The contract which annexed us to Germany is null and void. A
contract is only valid when the two contractants had an
entire freedom to sign it. France was not free when she
signed such a contract. Therefore our electors want us to
say that we consider ourselves as not bound by such a
treaty, and they want us to affirm once more our right of
disposing of ourselves.
I beg to call the attention of the reader to two sentences of this
protestation:
"Europe cannot allow a people to be seized like a flock of sheep,"
wrote the deputies of 1871. "People are not mere goods which may be
sold or with which you may trade," proclaimed the deputies of 1874.

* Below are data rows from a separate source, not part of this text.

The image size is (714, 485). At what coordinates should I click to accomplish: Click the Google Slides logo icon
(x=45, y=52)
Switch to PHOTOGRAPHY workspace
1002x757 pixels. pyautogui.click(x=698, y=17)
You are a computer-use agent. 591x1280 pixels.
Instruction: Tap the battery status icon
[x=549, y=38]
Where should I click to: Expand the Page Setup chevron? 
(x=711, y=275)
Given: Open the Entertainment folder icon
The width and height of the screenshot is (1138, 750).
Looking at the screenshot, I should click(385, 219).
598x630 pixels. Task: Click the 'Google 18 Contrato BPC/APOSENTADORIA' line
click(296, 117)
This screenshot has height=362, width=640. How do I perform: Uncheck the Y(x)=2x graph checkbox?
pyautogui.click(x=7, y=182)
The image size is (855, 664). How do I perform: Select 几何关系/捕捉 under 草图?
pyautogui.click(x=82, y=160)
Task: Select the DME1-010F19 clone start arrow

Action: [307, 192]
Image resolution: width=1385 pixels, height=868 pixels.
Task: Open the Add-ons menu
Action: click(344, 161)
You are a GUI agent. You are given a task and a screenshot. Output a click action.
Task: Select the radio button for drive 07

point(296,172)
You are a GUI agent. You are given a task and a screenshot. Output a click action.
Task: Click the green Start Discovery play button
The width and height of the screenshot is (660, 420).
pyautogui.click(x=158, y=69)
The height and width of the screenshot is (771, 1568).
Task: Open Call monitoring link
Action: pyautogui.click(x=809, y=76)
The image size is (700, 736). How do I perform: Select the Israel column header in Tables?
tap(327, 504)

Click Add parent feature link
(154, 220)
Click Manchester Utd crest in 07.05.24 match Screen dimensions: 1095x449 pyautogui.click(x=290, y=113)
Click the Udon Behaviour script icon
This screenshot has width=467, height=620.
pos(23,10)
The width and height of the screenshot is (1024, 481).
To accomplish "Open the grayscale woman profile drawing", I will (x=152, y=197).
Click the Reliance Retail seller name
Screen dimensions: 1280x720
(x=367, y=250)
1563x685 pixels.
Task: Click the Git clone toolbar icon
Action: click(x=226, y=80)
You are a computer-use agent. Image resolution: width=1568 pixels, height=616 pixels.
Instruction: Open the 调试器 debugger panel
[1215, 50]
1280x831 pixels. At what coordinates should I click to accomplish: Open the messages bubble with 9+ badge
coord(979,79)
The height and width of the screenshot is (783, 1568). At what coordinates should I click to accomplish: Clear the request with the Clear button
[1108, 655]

Now you will find, nearly word for word, the same thought expressed
in the message of President Wilson to Congress, when he wrote: "No
right exists anywhere to hand peoples about from sovereignty to
sovereignty as if they were property."
That right does not exist, and it is because that right was
outrageously violated in 1871 that France wants Alsace-Lorraine to
come back to her. It is because, in 1871, Right has been wronged that
today Right must be reinstated.
Some people have spoken of a referendum. Why a referendum? Was there
any referendum in 1871? And how could there be a referendum? How could
you include in this referendum the hundreds of thousands of Alsatians
who have fled from German domination? How could you exclude from this
referendum the hundreds of thousands of Germans who have come to
Alsace?
The referendum was rendered by Mulhouse in 1798.